Numéro d'arrêt : 12129/86
Identifiant URN:LEX : urn:lex;coe;cour.europeenne.droits.homme;arret;1992-12-16;12129.86 ?

Parties :

Demandeurs : HENNINGS
Défendeurs : ALLEMAGNE

Texte :

En l'affaire Hennings c. Allemagne*, La Cour européenne des Droits de l'Homme, constituée, conformément à l'article 43 (art. 43) de la Convention de sauvegarde des Droits de l'Homme et des Libertés fondamentales ("la Convention")** et aux clauses pertinentes de son règlement, en une chambre composée des juges dont le nom suit: MM. R. Ryssdal, président, R. Bernhardt, L.-E. Pettiti, B. Walsh, J. De Meyer, N. Valticos, R. Pekkanen, A.N. Loizou, F. Bigi,
ainsi que de MM. M.-A. Eissen, greffier, et H. Petzold, greffier adjoint, Après en avoir délibéré en chambre du conseil les 29 mai et 23 novembre 1992, Rend l'arrêt que voici, adopté à cette dernière date:
_______________ Notes du greffier * L'affaire porte le n° 68/1991/320/392. Les deux premiers chiffres en indiquent le rang dans l'année d'introduction, les deux derniers la place sur la liste des saisines de la Cour depuis l'origine et sur celle des requêtes initiales (à la Commission) correspondantes. ** Tel que l'a modifié l'article 11 du protocole n° 8 (P8-11), entré en vigueur le 1er janvier 1990. _______________
PROCEDURE
1. L'affaire a été déférée à la Cour par la Commission européenne des Droits de l'Homme ("la Commission") le 12 juillet 1991, dans le délai de trois mois qu'ouvrent les articles 32 par. 1 et 47 (art. 32-1, art. 47) de la Convention. A son origine se trouve une requête (n° 12129/86) dirigée contre la République fédérale d'Allemagne et dont un citoyen de cet Etat, M. Hans-Dieter Hennings, avait saisi la Commission le 16 avril 1986 en vertu de l'article 25 (art. 25). La demande de la Commission renvoie aux articles 44 et 48 (art. 44, art. 48) ainsi qu'à la déclaration allemande reconnaissant la juridiction obligatoire de la Cour (article 46) (art. 46). Elle a pour objet d'obtenir une décision sur le point de savoir si les faits de la cause révèlent un manquement de l'Etat défendeur aux exigences de l'article 6 par. 1 (art. 6-1), considéré isolément ou combiné avec l'article 14 (art. 14+6-1).
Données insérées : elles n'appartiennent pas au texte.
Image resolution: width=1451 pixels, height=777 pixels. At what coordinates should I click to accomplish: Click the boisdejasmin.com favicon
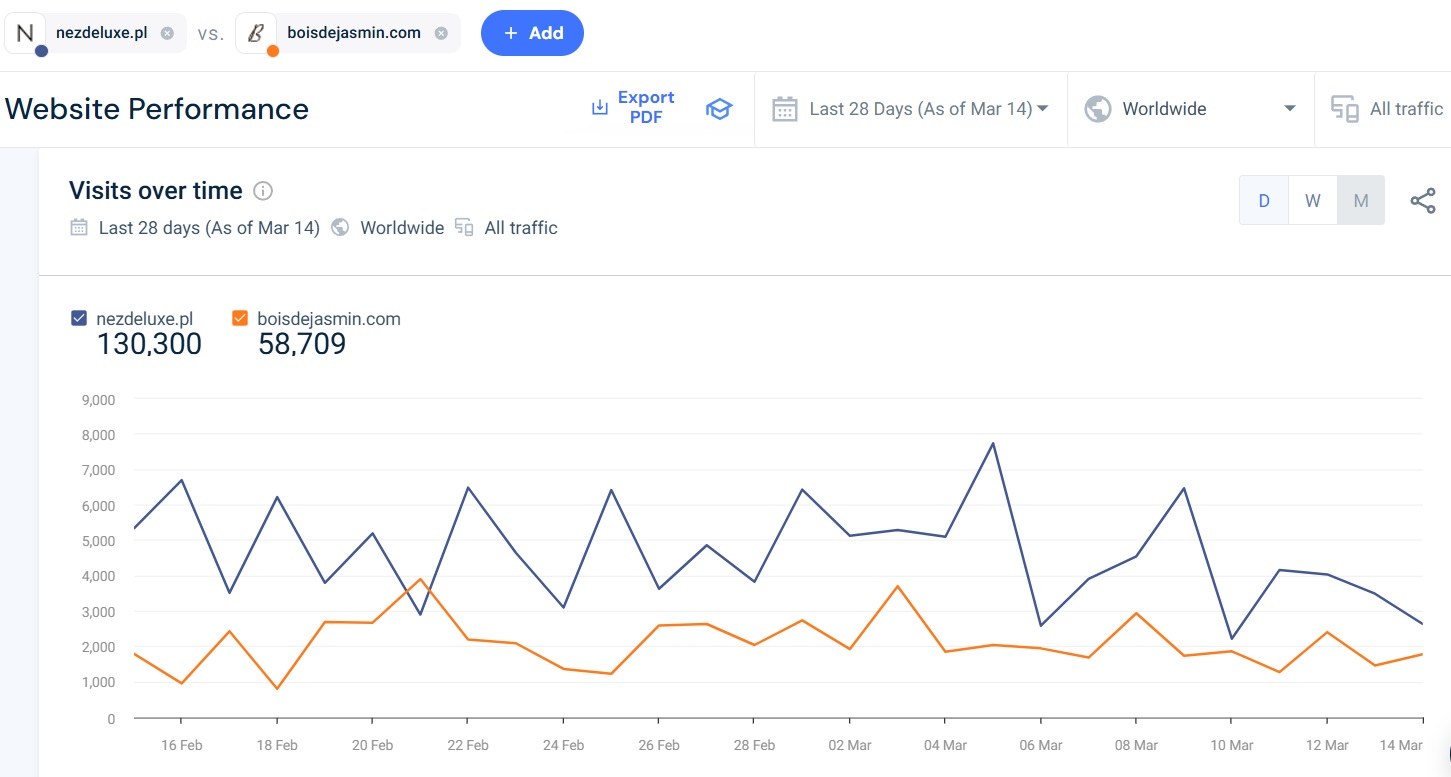tap(256, 33)
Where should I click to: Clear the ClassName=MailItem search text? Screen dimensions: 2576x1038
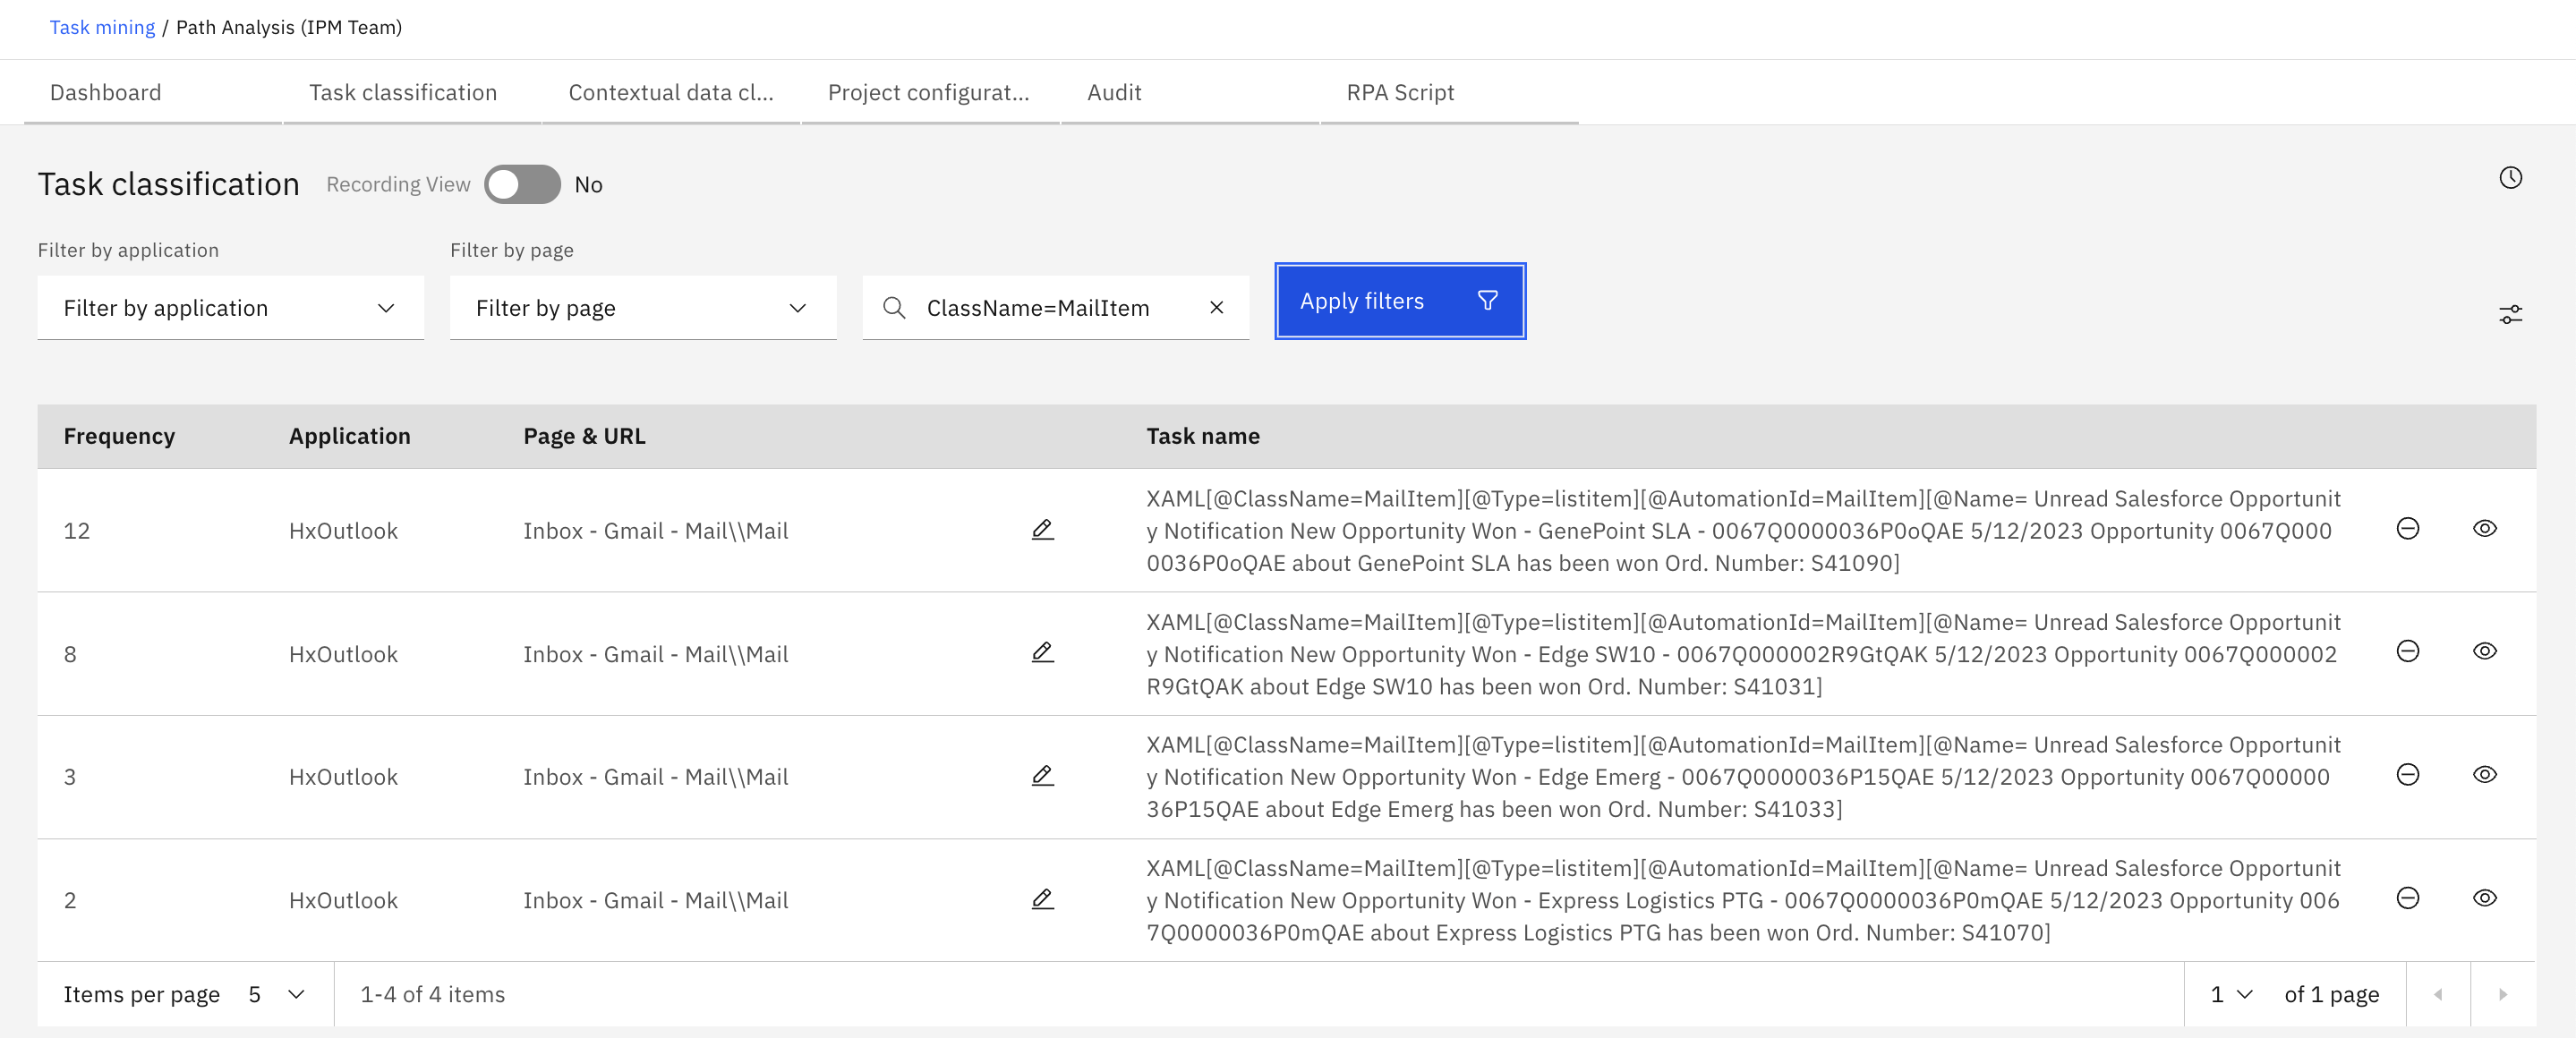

2. En réponse à l'invitation prévue à l'article 33 par. 3 d) du règlement, le requérant a manifesté le désir de participer à l'instance et a désigné son conseil (article 30), que le président a autorisé à employer la langue allemande (article 27 par. 3).
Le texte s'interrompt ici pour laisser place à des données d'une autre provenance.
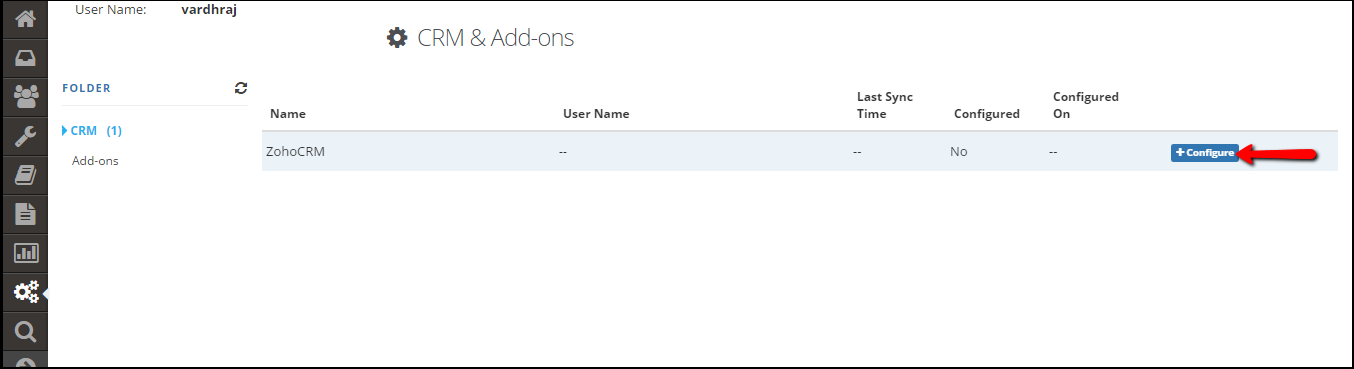This screenshot has height=369, width=1354.
Task: Refresh the folder list
Action: point(241,88)
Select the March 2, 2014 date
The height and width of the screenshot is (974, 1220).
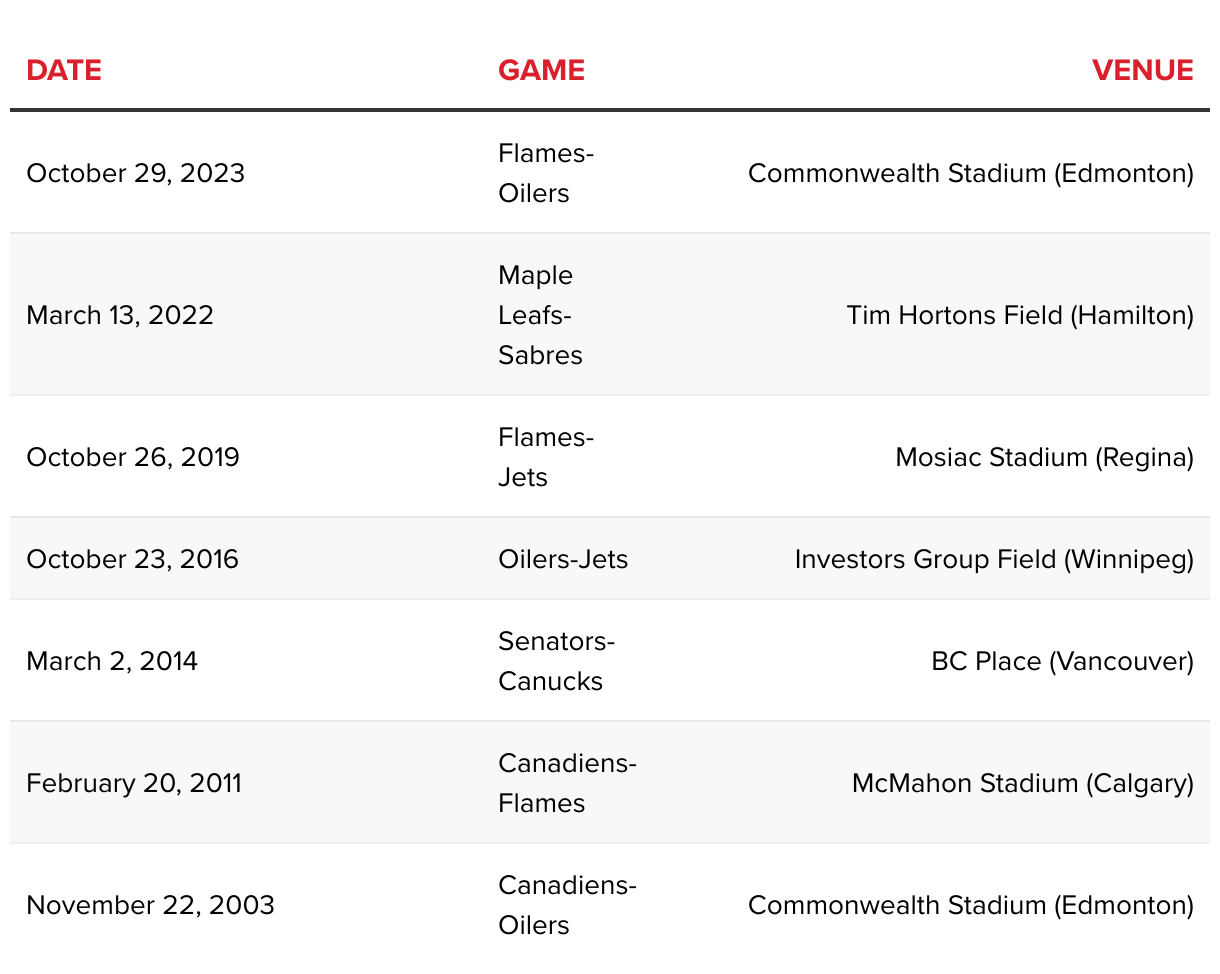coord(112,661)

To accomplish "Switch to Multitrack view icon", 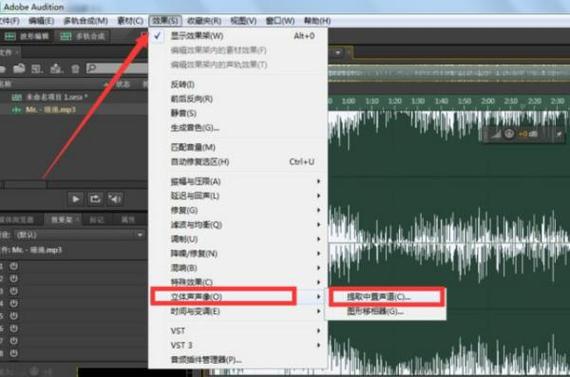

3. La chambre à constituer comprenait de plein droit M. R. Bernhardt, juge élu de nationalité allemande (article 43 de la Convention) (art. 43), et M. R. Ryssdal, président de la Cour (article 21 par. 3 b) du règlement). Le 29 août 1991, celui-ci a tiré au sort le nom des sept autres membres, à savoir M. J. Cremona, Mme D. Bindschedler-Robert, M. J. Pinheiro Farinha, M. L.-E. Pettiti, M. N. Valticos, M. R. Pekkanen et M. F. Bigi, en présence du greffier (articles 43 in fine de la Convention et 21 par. 4 du règlement) (art. 43). Par la suite, MM. B. Walsh, A.N. Loizou et J. De Meyer, suppléants, ont remplacé Mme Bindschedler-Robert, M. Pinheiro Farinha et M. Cremona, qui avaient quitté la Cour - les deux premiers par démission, le troisième en raison de l'expiration de son mandat - et dont les successeurs étaient entrés en fonctions avant l'audience (articles 2 par. 3 et 22 par. 1 du règlement).
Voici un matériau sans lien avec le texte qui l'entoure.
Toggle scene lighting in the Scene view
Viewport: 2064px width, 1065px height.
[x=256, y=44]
4. Ayant assumé la présidence de la chambre (article 21 par. 5), M. Ryssdal a consulté par l'intermédiaire du greffier l'agent du gouvernement allemand ("le Gouvernement"), le délégué de la Commission et l'avocat du requérant au sujet de l'organisation de la procédure (articles 37 par. 1 et 38). Conformément à l'ordonnance rendue en conséquence, le greffier a reçu le 16 décembre 1991 le mémoire du Gouvernement, le 18 celui du requérant puis, le 14 avril 1992, les prétentions de ce dernier au titre de l'article 50 (art. 50) de la Convention. Par une lettre du 15 mai 1992, le secrétaire de la Commission l'a informé que le délégué s'exprimerait à l'audience.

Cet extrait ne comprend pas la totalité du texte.